In recovery, you need a higher power. What you refer to this is not as important as just putting control in it instead of yourself.
Agnostics and atheists in 12-step programs start off having an issue with this because they think they have to have a belief in God. That's not the case, really. The group conscience in the meetings you go to can be your higher power. As long as it is something bigger than yourself...that's what matters.
My higher power is Tyler Durden. Let me clarify that I don't mean specifically the fictional character from "Fight Club". I'm not putting my faith into an anarchist who looks like Brad Pitt. It's just what I call my higher power.

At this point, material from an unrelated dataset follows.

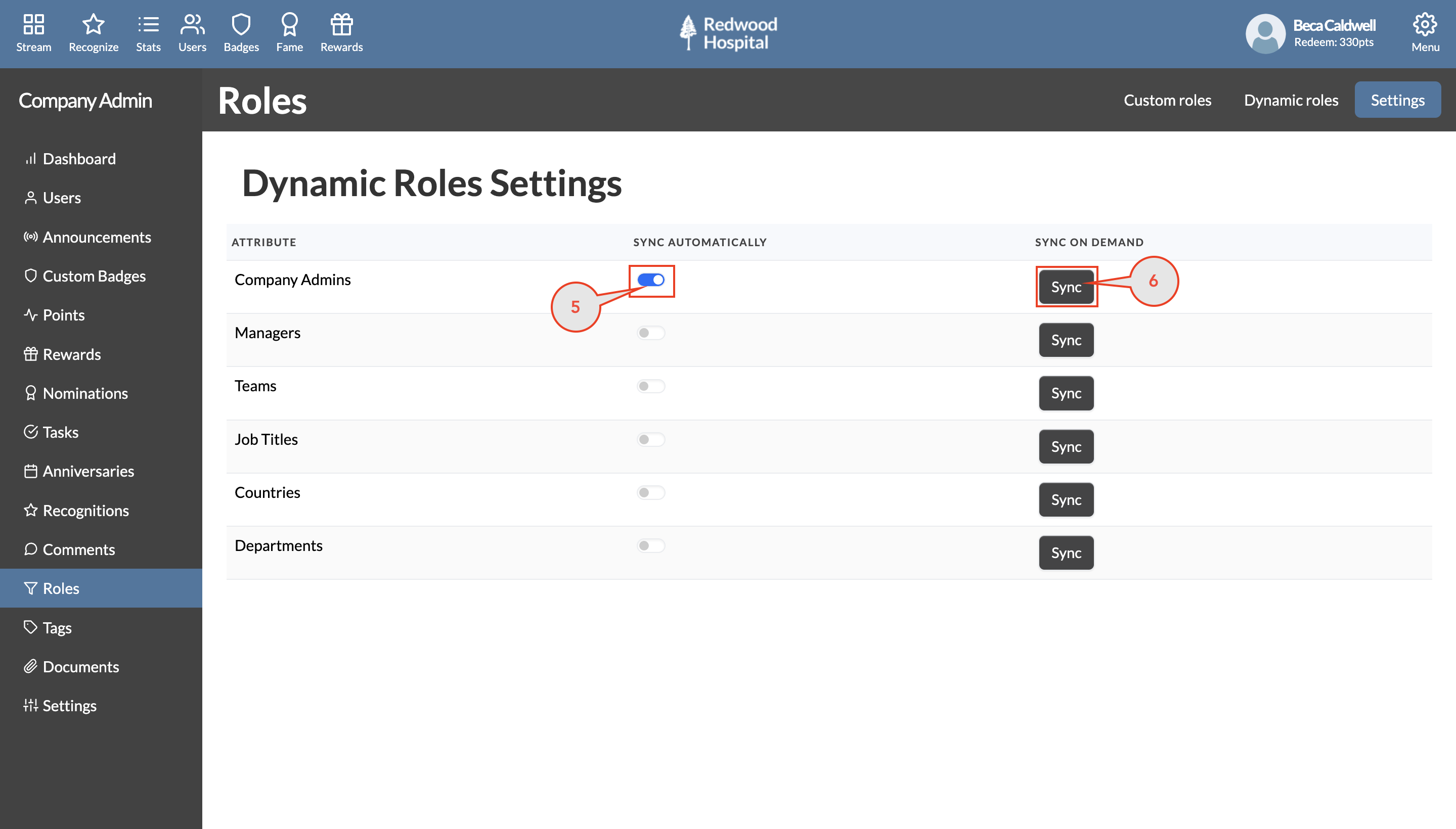
Task: Open the Nominations sidebar section
Action: (85, 393)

I'm going to go off the movie here in my explanation, not the book (which I've read). The concept is that Ed Norton's character created Tyler to free himself from his life, basically. "All the ways you wish you could be, that's me. I look like you wanna look, I fuck like you wanna fuck, I am smart, capable, and most importantly, I am free in all the ways that you are not."
Bingo. Me being in control of my life in my addiction didn't fuckin' work out all that well. So I've turned over my will and life to something bigger than myself...to whatever is out there in everyone and everything. But I refer to that presence around me as Tyler. With him in control, I let go of everything since I have no control over anything. "Tyler" leads me through my day in ways that I recently couldn't. I consider other people rather than just myself. I don't try to look at the angles in each situation I'm in...I am living my life again, and I'm trying to rebuild.
I couldn't manage my own life by myself, and I still can't. I lean on my support network and I put Mr. Durden in the driver's seat. This may sound crazy, but it works for me right now. Things will change as I move forward in recovery. We'll see what happens.